A recent National Bureau of Economic Research Working Paper on gender and academic achievement at the U.S. Air Force Academy, however, finds that the importance of female mentors may be even more powerful than previously thought. The study, by University of California-Davis economists Scott Carrell and Marianne Page and their colleague James West at the Air Force Academy, finds that replacing a male instructor with a female one has such a strong effect on female achievement as to erase the gender gap entirely...
The authors found that women on average obtain scores that are 0.15 grade points lower (half the difference between an A and an A-) than their male classmates, even after accounting for students' SAT scores. The gap in performance was widest for women taught by men. When a female instructor was put at the front of the classroom, nearly two-thirds of the grade point gender gap evaporated. (It was also the case that men performed better when taught by other men, but the difference was far less substantial.) The authors persuasively demonstrate that the overall male-female performance difference is due in large part to the fact that men dominate the Air Force Academy science faculty (as is the case in most schools), with only 23 percent of courses taught by women.
It would be interesting to learn how valid the study is. This part is interesting as well:
Yet the authors found that, while female students perform better on average in classes taught by female professors, there are some male professors under whom there's no achievement gap between male and female students (and also some female professors for whom the gender gap is as big as that of some of their male colleagues). So some men are very good at mentoring women, just not nearly enough of them.
Interesting article, but seemingly inconclusive as to the "solution". I got a little concerned, though, upon reading about "making men into more women-friendly bosses and teachers". Why is this always a one-way street? Let's go from math and science a moment to the entire university campus and student body, where women significantly outnumber men in admissions and degrees earned. Why do we not hear of making universities more men-friendly? Again, why the one-way street?
4 comments:
I agree, Darren. I've also noticed a very "female" culture in the elementary school. Girls used to snicker and whisper about my son. He'd go up to the ringleader and go, "I'm not afraid of you, fat girl!"
Guess who got into trouble? Guess which sex the teacher was?
Wouldn't surprise me that there are classes in which men or women feel uncomfortable, and this would show up on the tests. :]

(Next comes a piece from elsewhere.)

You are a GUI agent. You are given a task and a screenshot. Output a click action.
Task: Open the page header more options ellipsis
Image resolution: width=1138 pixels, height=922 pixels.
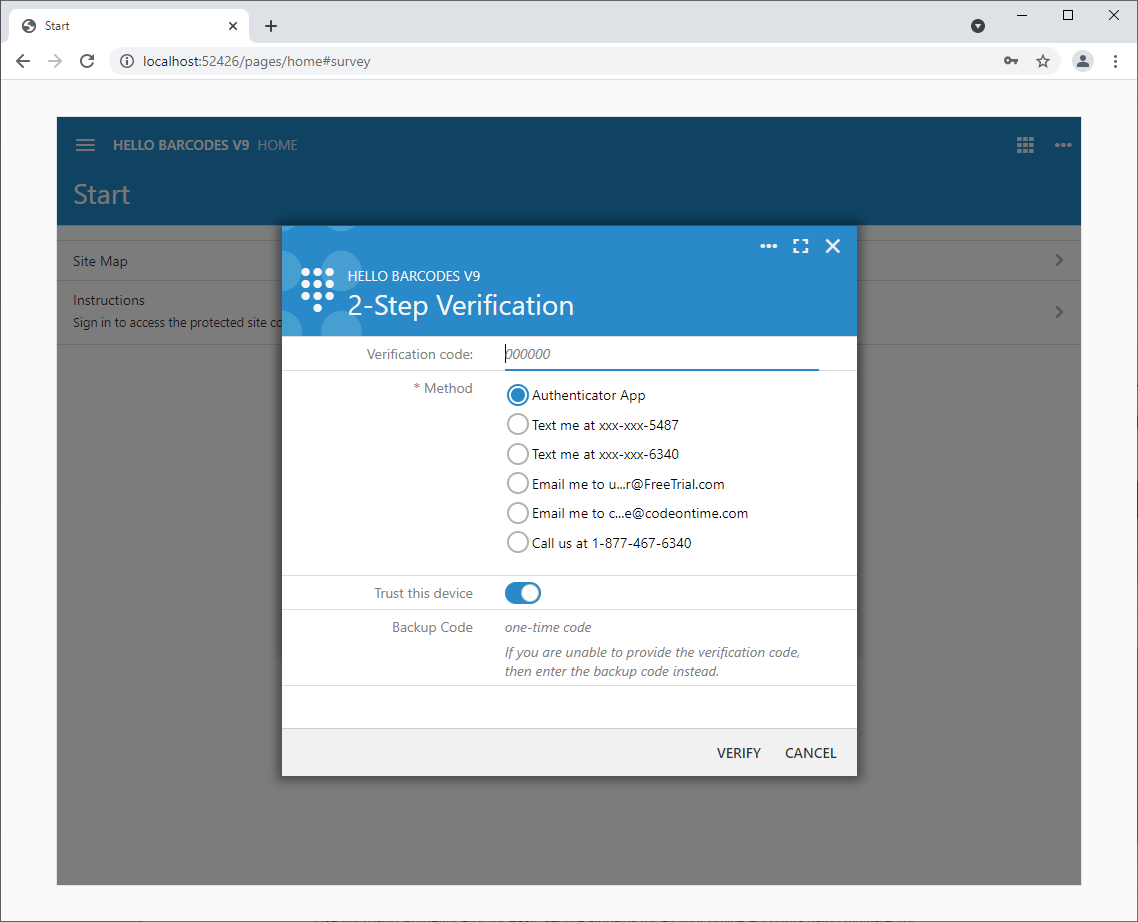pos(1063,145)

By the same token that means that only blind teachers should teach blind students, only deaf teachers should teach deaf students (which incidentally IS the culture right now in the deaf community) and only males should teach males. This seems to argue in favor of same sex schools, which gets us back to the idea of separate but equal which I thought had been ruled out in Plessy v. Ferguson. I do think that the culture in many schools are too female. For example, when my son was in fourth grade, he read Mark Twain, Kipling and other adventure type novels. So I know the kid could read. But his teacher, very much a "girly" girl, insisted on building the reading units around fairy tales and fiction with no variety. When asked about this, she ignored the fact that boys were more in danger of losing their reading skills and insisted that even though the stories were vapid, that they should read fairy tales over things like "To Build A Fire." This kind of thing goes on all the time in schools and as a parent of both boys and girls, it offends me that my sons' needs were dismissed. This is a similar issue I have with group projects, an idea pushed as a better learning style for girls, but ignores the hardwiring of boys to compete. Frankly, I would rather teach boys given the choice.
"Love it" when my male students ask for a bandaid for a small scratch, or are afraid to get their shoes dirty, or don't want to get sweaty. They also call each other B$%^h . . . it's a mad world we live in.
George
Minor correction: Plessy v. Ferguson established the legality of "separate but equal"; it was Brown v. Board of Education that reversed the policy.